---- Provided records

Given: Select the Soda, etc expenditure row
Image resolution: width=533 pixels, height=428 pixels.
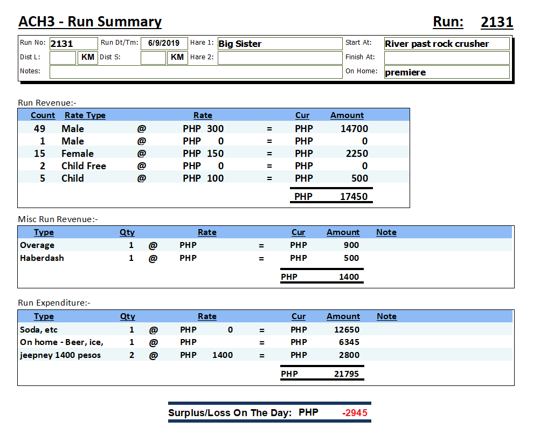Looking at the screenshot, I should [39, 330].
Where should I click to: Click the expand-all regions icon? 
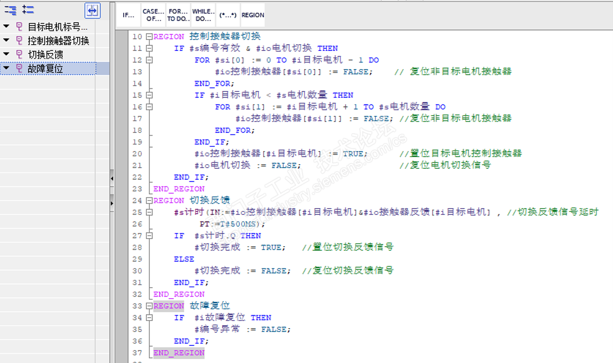point(28,10)
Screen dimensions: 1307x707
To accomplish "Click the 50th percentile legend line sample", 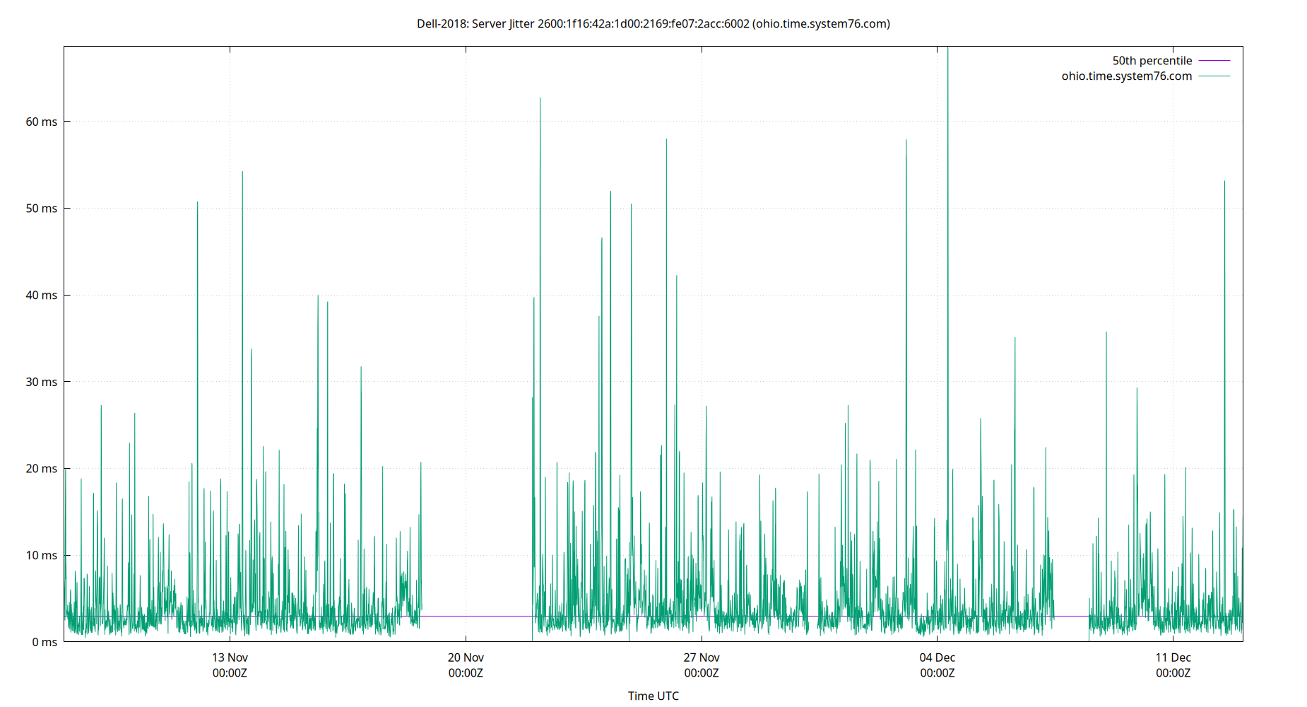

--------

> [Instruction]: Repeat the rows above with "expenditure" swapped for "spending" and every other word unchanged. Omit the pictures.

> [Answer to the problem]:
Given: Select the Soda, etc spending row
Image resolution: width=533 pixels, height=428 pixels.
Looking at the screenshot, I should [39, 330].
Where should I click to: Click the expand-all regions icon? 
point(28,10)
Screen dimensions: 1307x707
To accomplish "Click the 50th percentile legend line sample", 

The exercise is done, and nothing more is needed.